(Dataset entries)
------------------------------------------------------------------------

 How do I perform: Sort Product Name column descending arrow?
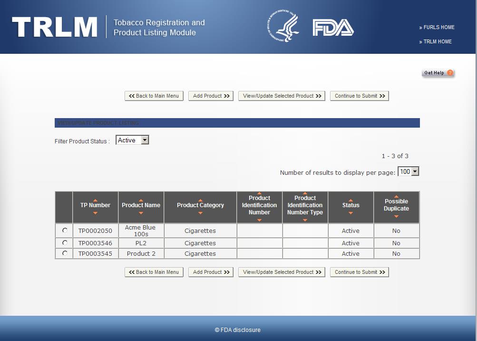(x=141, y=213)
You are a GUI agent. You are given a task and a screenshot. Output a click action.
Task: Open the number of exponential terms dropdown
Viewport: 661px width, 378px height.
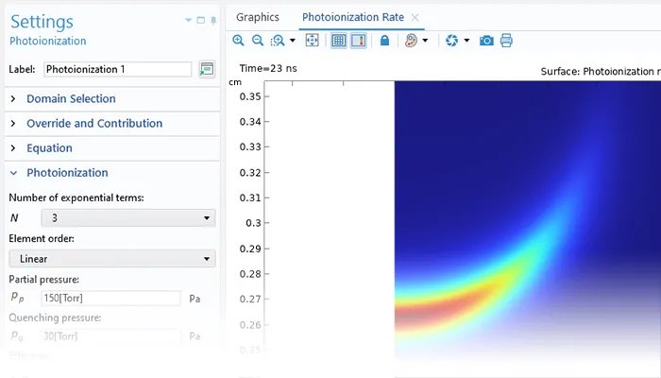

------------------------------------------------------------------------

• Task goal: Please give an exact copy of the lines from the line containing "You are a GUI" through the end of the records above, pictures excluded.

• Answer section:
You are a GUI agent. You are given a task and a screenshot. Output a click action.
Task: Open the number of exponential terms dropdown
Viewport: 661px width, 378px height.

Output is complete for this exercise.